A generative model for raw audio with decaying memory as dynamic context representation.
This project is a part of my Master Thesis: "Compositional Approach to Machine Learning for Generating Electroacoustic Music."
The goal is for the model to learn the timbre / instrumentation of the training data (microstructure) and be able to infer a different compositional structure (macrostructure) — here, the sound quality is secondary.
The design of the model is inspired by the human auditory system. It consists of two main layers: memory layer and motoric layer. Despite the names, they are not programmed to mimic exactly how human's memory and motoric system work.

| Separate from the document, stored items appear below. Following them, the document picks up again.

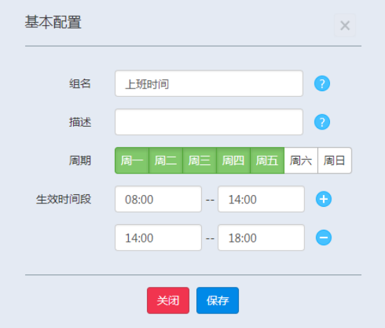Image resolution: width=385 pixels, height=328 pixels.
Task: Click the help icon beside 描述 field
Action: [x=322, y=122]
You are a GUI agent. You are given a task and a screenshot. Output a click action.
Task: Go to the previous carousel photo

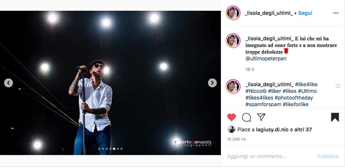(x=8, y=83)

In the memory layer, information about all previous timesteps is processed using GRU.
memory layer:
The input to this layer is, unfortunately, not the full resolution of all previous timesteps — if so, the later the input, the longer the input sequence is, consuming too much computer memory. Instead, the input is compressed into a fixed n-sample long memory buffer with decaying resolution from the most recent samples to the earliest samples. For instance, if we have a sequence of 20 samples containing the values {0, 1, 2, …, 18, 19}, and the length of the buffer is 10 samples, then the memory buffer will contain the values {0, 5, 9, 12, 14, 15, 16, 17, 18, 19}. This behavior is taken away from one of Schacter’s The Seven Sins of Memory, transience. It is one of the memory retrieval failures that happen due to the passage of time — the memory was encoded correctly at first but fades over time.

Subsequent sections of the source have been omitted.